Do this: Could you write out the rows below word for word, starting at the first row and ending with the line that contains "at (1801, 450).", both included?
* Begin Provided data *
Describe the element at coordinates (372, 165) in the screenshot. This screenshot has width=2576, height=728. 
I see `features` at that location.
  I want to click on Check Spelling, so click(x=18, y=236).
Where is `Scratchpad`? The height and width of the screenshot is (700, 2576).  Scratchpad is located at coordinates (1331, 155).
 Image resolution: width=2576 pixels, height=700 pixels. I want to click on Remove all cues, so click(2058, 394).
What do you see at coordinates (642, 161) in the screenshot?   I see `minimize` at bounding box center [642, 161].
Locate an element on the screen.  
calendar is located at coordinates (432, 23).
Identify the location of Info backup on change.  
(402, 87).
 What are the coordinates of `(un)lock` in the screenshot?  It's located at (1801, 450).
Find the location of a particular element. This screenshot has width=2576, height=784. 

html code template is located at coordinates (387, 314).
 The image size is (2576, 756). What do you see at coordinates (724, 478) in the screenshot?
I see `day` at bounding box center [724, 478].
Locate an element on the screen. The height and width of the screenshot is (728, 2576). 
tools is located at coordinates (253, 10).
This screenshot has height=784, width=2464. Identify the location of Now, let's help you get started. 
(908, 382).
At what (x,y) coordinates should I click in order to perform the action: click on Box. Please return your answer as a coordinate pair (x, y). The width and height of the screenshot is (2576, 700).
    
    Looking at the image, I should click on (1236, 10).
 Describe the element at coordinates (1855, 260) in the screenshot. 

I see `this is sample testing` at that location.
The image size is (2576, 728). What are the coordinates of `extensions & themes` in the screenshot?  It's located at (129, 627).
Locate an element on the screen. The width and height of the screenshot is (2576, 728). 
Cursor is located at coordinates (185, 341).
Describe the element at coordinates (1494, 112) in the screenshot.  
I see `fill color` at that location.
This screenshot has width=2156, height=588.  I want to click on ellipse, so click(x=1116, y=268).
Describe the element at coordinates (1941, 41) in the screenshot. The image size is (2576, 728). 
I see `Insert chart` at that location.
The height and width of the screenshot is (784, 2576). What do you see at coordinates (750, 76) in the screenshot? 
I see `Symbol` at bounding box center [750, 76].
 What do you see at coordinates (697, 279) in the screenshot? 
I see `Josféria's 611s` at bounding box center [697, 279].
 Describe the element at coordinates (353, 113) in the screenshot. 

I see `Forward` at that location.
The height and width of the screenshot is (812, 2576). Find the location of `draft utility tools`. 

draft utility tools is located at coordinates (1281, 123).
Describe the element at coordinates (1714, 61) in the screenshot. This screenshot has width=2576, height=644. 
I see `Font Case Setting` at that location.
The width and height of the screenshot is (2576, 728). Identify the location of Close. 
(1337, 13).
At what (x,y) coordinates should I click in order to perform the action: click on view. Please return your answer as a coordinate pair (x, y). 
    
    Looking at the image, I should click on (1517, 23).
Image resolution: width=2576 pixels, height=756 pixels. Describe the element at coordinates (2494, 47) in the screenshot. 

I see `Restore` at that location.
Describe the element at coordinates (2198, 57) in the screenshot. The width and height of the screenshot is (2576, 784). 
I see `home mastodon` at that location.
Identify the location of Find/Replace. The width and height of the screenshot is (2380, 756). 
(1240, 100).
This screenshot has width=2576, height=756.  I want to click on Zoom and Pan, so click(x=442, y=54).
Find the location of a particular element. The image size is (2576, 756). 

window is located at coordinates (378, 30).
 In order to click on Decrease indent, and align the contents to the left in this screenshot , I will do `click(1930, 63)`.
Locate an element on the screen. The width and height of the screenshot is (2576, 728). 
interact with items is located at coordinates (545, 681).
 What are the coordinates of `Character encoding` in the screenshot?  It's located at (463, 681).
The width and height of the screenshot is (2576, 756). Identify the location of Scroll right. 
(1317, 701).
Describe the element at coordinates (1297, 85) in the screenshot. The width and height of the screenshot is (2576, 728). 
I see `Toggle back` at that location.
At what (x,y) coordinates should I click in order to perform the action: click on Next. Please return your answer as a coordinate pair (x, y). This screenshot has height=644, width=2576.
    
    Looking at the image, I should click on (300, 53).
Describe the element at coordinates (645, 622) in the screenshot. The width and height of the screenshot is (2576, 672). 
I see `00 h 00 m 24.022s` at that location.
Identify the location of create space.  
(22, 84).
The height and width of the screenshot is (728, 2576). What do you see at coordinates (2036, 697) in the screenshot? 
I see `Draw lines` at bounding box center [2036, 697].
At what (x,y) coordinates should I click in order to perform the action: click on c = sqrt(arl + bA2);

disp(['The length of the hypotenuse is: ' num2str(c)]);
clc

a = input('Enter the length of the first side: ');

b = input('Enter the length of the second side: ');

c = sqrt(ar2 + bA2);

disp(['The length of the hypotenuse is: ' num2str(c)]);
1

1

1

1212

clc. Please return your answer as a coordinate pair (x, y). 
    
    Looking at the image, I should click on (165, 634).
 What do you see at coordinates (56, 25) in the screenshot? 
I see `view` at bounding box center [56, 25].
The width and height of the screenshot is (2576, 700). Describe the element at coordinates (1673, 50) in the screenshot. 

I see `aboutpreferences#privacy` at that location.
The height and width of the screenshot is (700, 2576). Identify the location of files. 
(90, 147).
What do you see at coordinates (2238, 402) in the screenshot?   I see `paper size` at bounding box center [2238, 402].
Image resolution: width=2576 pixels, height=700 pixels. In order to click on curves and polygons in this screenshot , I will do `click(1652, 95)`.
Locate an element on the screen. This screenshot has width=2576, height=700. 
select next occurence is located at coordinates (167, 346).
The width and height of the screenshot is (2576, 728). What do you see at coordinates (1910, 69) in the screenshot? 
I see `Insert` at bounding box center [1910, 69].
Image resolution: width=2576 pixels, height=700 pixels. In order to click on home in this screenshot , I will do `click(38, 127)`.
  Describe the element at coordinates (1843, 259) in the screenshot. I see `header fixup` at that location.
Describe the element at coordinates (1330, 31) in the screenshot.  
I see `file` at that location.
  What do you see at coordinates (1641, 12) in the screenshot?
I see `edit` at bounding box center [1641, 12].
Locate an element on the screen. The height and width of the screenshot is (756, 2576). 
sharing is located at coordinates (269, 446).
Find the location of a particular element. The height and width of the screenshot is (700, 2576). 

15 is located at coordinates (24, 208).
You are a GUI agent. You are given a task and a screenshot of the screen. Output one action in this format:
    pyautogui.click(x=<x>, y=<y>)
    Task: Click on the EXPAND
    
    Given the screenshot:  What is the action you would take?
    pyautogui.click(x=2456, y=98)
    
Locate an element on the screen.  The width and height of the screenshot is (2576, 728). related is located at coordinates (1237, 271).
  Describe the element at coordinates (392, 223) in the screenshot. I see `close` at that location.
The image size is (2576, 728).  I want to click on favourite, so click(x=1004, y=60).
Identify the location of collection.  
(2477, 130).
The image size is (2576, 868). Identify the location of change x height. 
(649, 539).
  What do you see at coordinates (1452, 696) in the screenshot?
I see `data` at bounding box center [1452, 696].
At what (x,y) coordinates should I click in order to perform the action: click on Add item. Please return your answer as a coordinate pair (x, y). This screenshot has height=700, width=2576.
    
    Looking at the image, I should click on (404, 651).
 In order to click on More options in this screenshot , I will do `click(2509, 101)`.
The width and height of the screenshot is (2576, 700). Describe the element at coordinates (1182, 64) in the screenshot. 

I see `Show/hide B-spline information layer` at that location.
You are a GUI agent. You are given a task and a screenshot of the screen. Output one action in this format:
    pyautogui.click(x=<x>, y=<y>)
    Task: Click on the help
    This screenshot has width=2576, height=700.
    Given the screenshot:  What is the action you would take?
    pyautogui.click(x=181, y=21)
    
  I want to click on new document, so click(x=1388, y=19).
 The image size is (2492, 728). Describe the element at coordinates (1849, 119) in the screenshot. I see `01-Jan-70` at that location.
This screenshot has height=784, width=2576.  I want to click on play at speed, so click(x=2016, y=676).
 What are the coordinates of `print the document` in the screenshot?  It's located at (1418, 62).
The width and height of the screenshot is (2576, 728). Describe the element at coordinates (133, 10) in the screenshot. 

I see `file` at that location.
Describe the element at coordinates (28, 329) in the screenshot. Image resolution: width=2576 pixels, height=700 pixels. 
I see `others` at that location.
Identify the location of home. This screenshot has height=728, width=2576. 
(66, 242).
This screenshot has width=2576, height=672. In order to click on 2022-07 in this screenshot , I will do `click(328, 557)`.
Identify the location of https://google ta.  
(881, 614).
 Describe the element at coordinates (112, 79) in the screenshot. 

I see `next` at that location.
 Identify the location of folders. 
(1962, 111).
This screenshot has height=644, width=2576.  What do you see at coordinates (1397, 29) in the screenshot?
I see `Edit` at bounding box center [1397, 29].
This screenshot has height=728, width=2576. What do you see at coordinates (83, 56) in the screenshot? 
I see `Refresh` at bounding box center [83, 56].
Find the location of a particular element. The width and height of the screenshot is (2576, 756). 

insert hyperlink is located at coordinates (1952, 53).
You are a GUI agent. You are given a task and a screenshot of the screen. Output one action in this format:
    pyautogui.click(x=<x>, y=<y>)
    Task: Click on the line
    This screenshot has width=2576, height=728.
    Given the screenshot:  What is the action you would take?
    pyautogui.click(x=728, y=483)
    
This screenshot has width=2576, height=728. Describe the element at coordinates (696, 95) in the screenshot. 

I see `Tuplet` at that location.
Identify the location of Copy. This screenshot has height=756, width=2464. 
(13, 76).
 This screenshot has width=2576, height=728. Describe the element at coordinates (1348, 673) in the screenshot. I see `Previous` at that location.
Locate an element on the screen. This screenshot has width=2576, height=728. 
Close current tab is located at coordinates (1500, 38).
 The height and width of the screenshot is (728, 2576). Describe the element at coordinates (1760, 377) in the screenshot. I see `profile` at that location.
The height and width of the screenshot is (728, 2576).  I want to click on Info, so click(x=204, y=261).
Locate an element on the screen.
* End Provided data *
Response:
Describe the element at coordinates (372, 165) in the screenshot. This screenshot has width=2576, height=728. 
I see `features` at that location.
  I want to click on Check Spelling, so click(x=18, y=236).
Where is `Scratchpad`? The height and width of the screenshot is (700, 2576).  Scratchpad is located at coordinates (1331, 155).
 Image resolution: width=2576 pixels, height=700 pixels. I want to click on Remove all cues, so click(2058, 394).
What do you see at coordinates (642, 161) in the screenshot?   I see `minimize` at bounding box center [642, 161].
Locate an element on the screen.  
calendar is located at coordinates (432, 23).
Identify the location of Info backup on change.  
(402, 87).
 What are the coordinates of `(un)lock` in the screenshot?  It's located at (1801, 450).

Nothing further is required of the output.